§ **GIVEN EXERCISE**
Rewrite the material below as a JSON list of strings, with one string per line and no entries for blank lines. Omit the pictures from your answer.

§ **RECORD EXCERPTS**
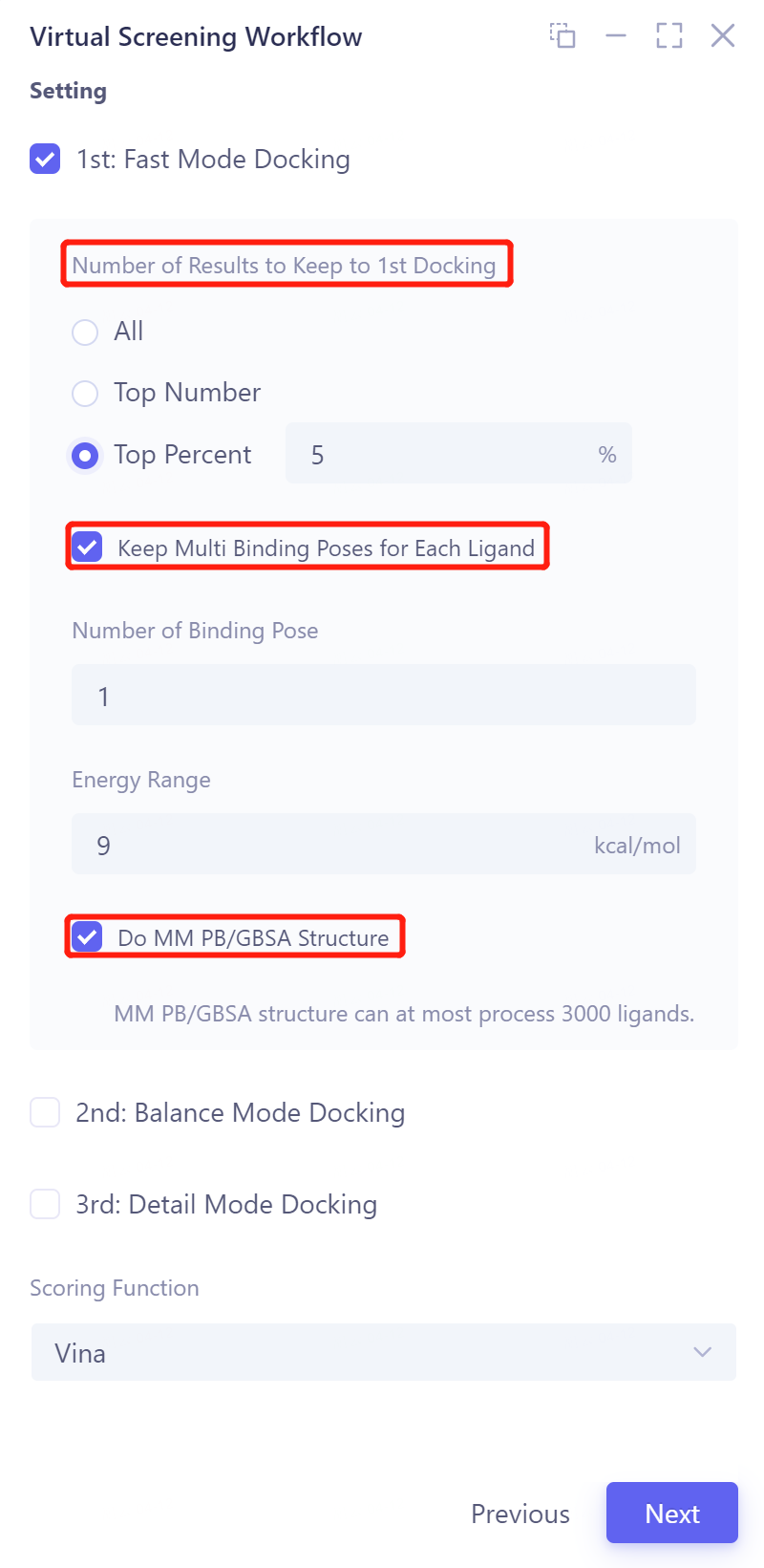
Task: Uncheck 1st: Fast Mode Docking
Action: point(45,159)
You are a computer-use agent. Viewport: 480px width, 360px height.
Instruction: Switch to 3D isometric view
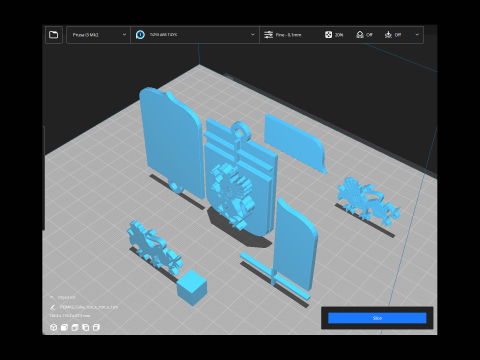[53, 327]
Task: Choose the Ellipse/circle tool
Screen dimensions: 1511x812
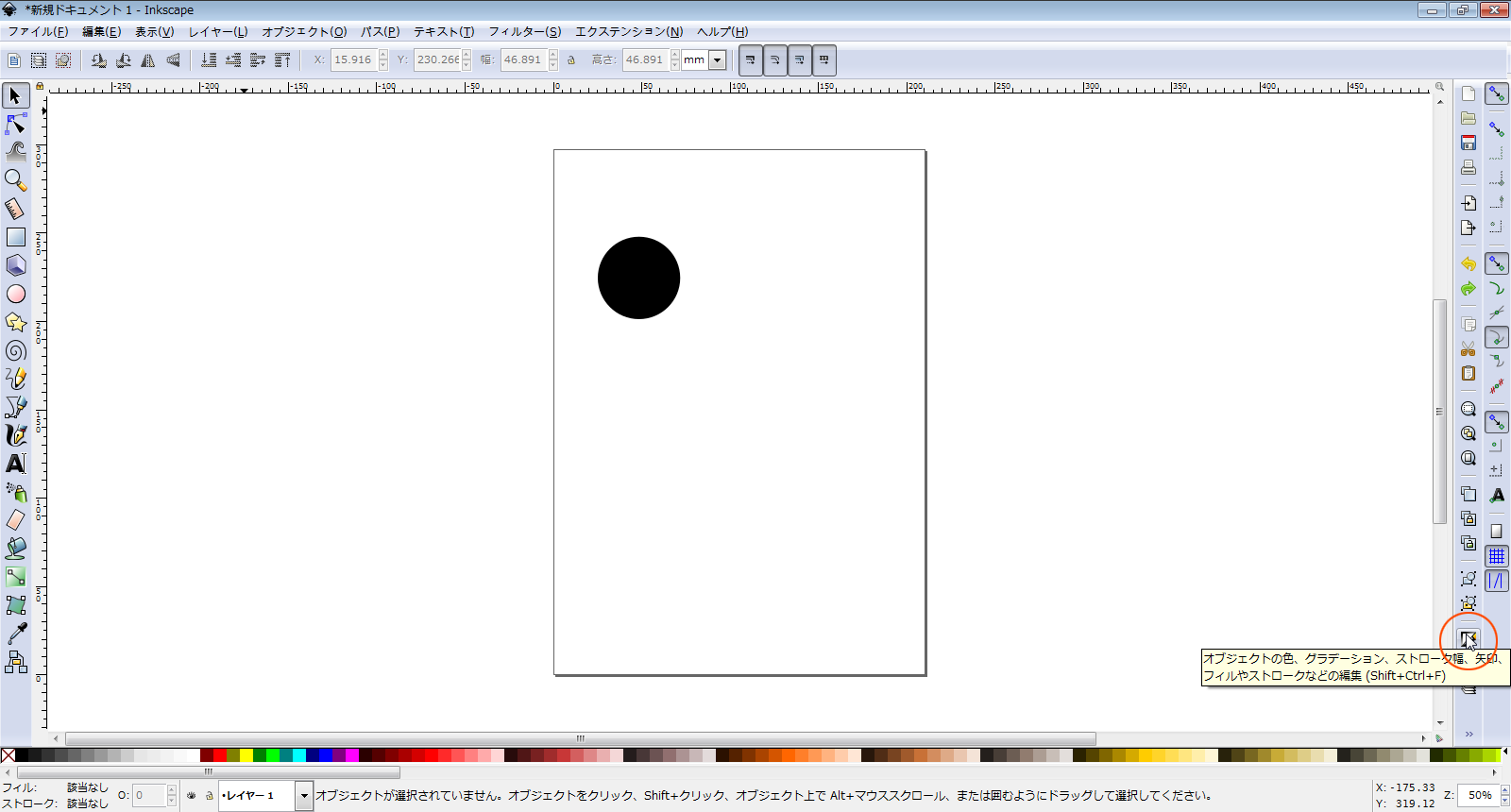Action: pyautogui.click(x=16, y=294)
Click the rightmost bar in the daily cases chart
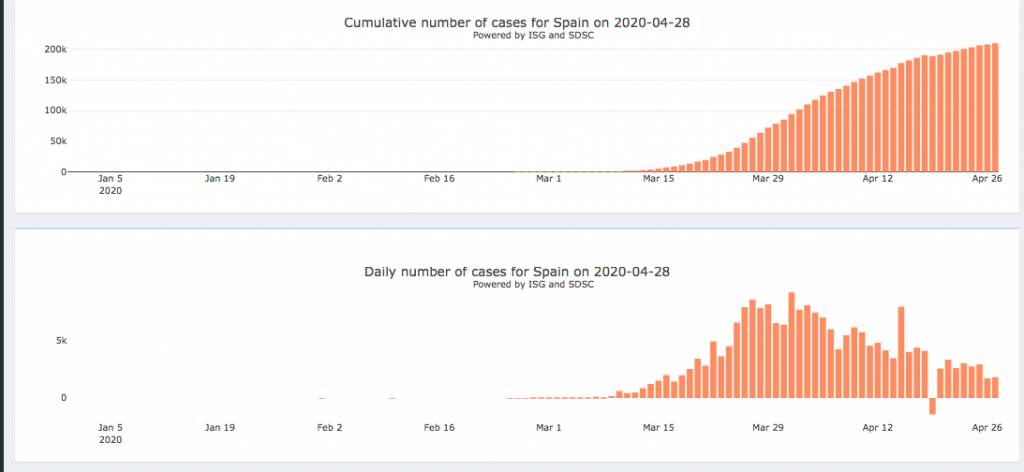1024x472 pixels. click(x=995, y=387)
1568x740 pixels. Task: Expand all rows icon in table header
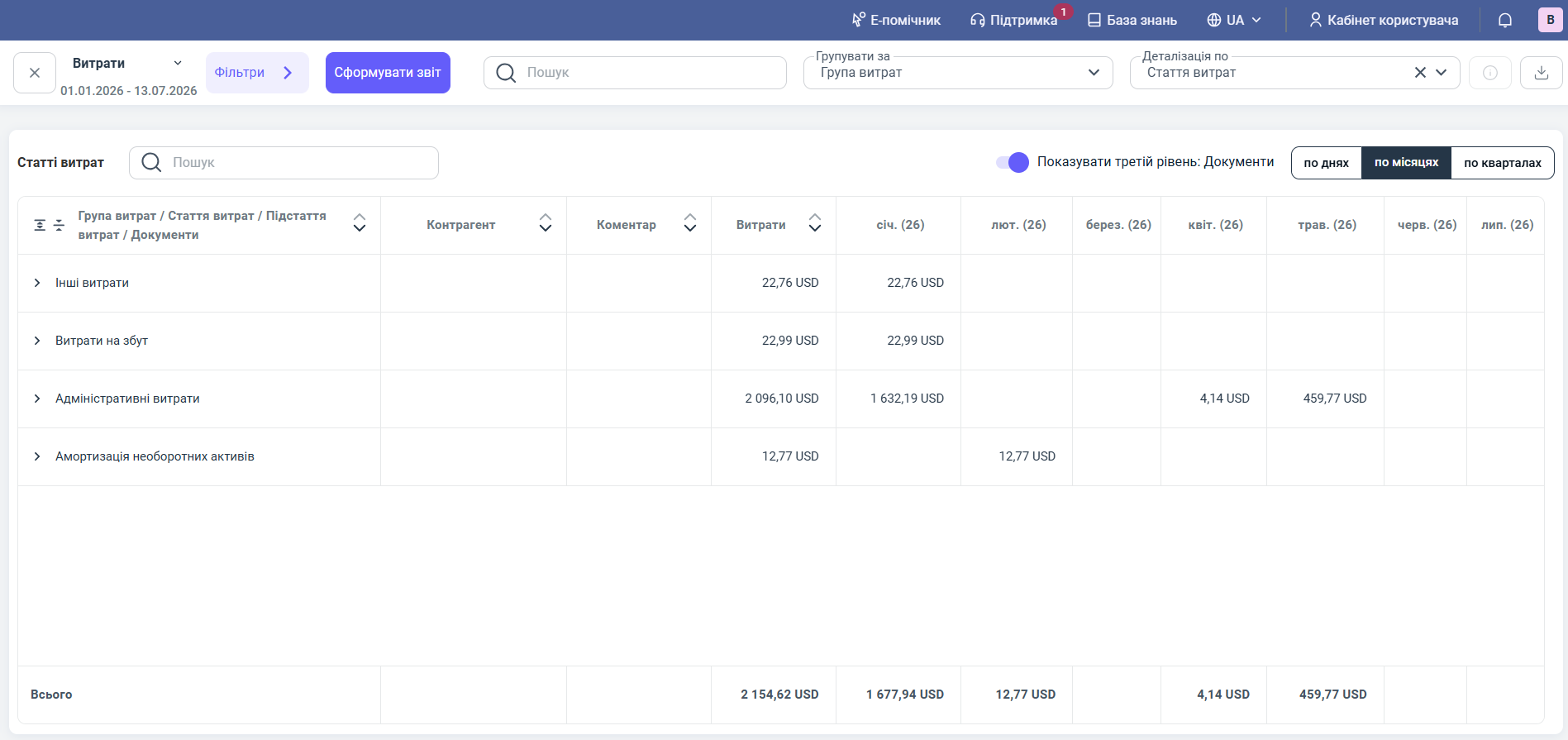40,225
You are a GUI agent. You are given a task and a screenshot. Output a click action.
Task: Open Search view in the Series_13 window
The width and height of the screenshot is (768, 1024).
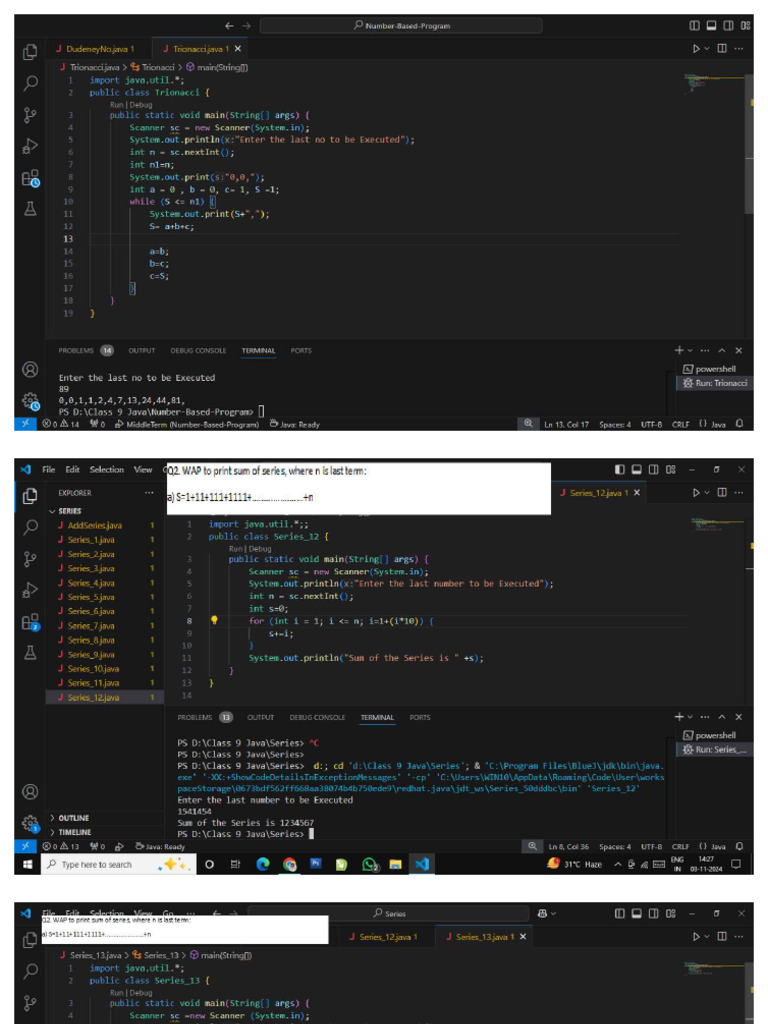[31, 969]
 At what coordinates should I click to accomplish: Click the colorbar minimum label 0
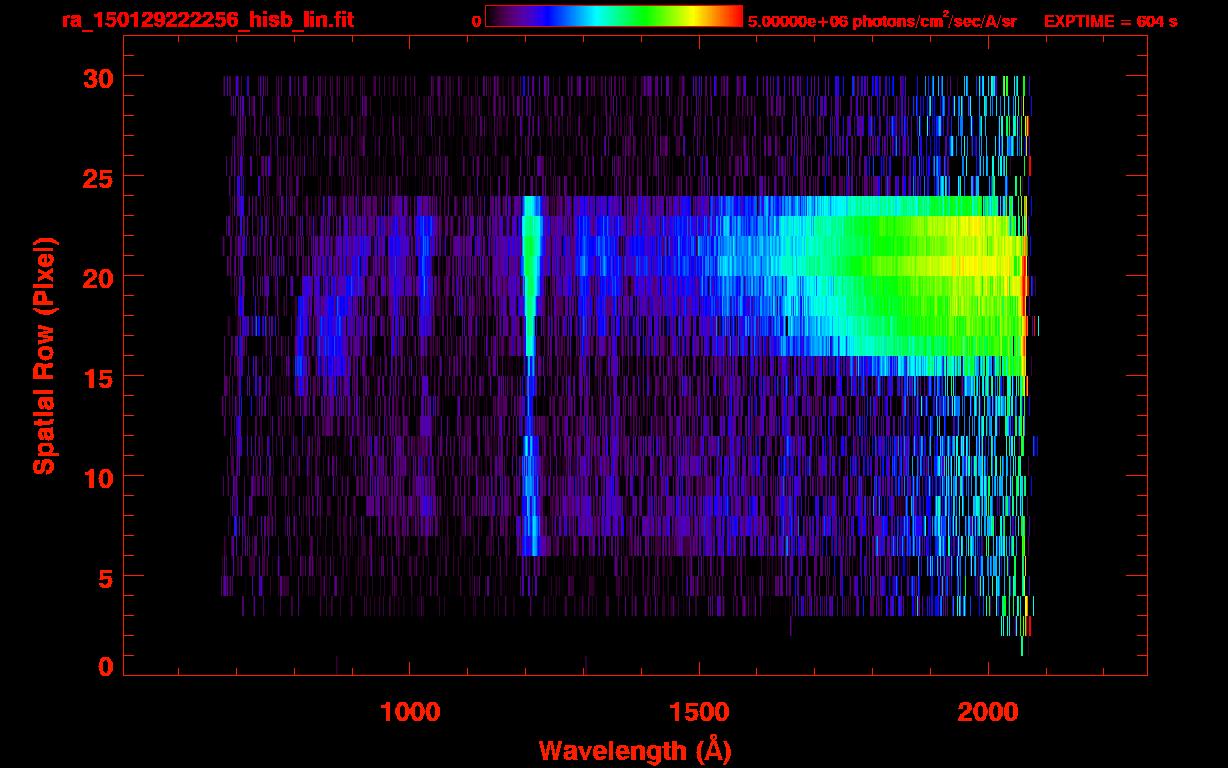476,21
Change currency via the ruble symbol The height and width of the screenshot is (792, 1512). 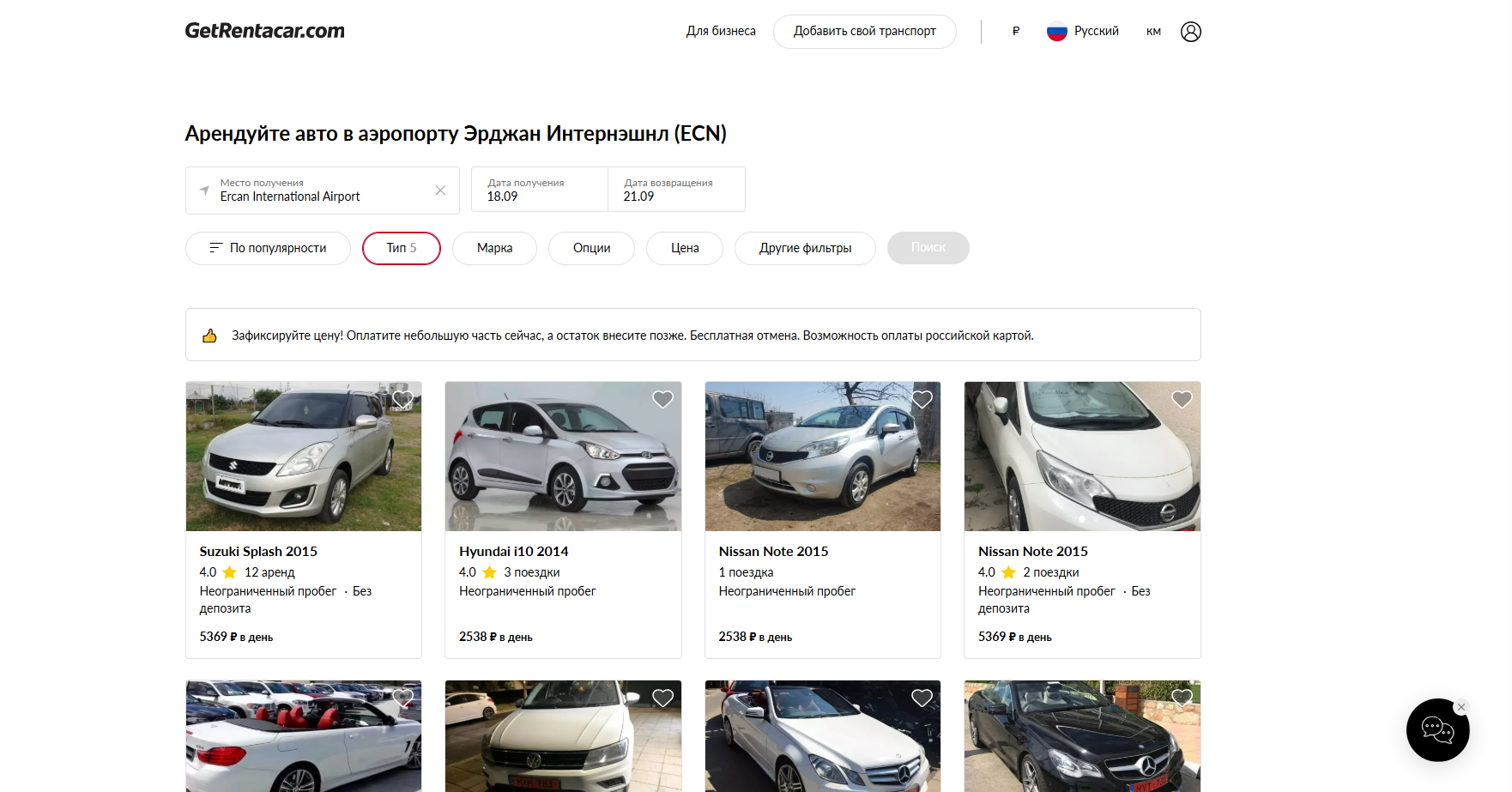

§ **ANSWER TO THIS TASK**
[
  "Task: Uncheck 1st: Fast Mode Docking",
  "Action: point(45,159)",
  "You are a computer-use agent. Viewport: 480px width, 360px height.",
  "Instruction: Switch to 3D isometric view",
  "[53, 327]",
  "Task: Choose the Ellipse/circle tool",
  "Screen dimensions: 1511x812",
  "Action: pyautogui.click(x=16, y=294)",
  "Click the rightmost bar in the daily cases chart",
  "1024x472 pixels. click(x=995, y=387)",
  "1568x740 pixels. Task: Expand all rows icon in table header",
  "40,225",
  "You are a GUI agent. You are given a task and a screenshot. Output a click action.",
  "Task: Open Search view in the Series_13 window",
  "The width and height of the screenshot is (768, 1024).",
  "[31, 969]",
  " At what coordinates should I click to accomplish: Click the colorbar minimum label 0",
  "476,21",
  "Change currency via the ruble symbol The height and width of the screenshot is (792, 1512). "
]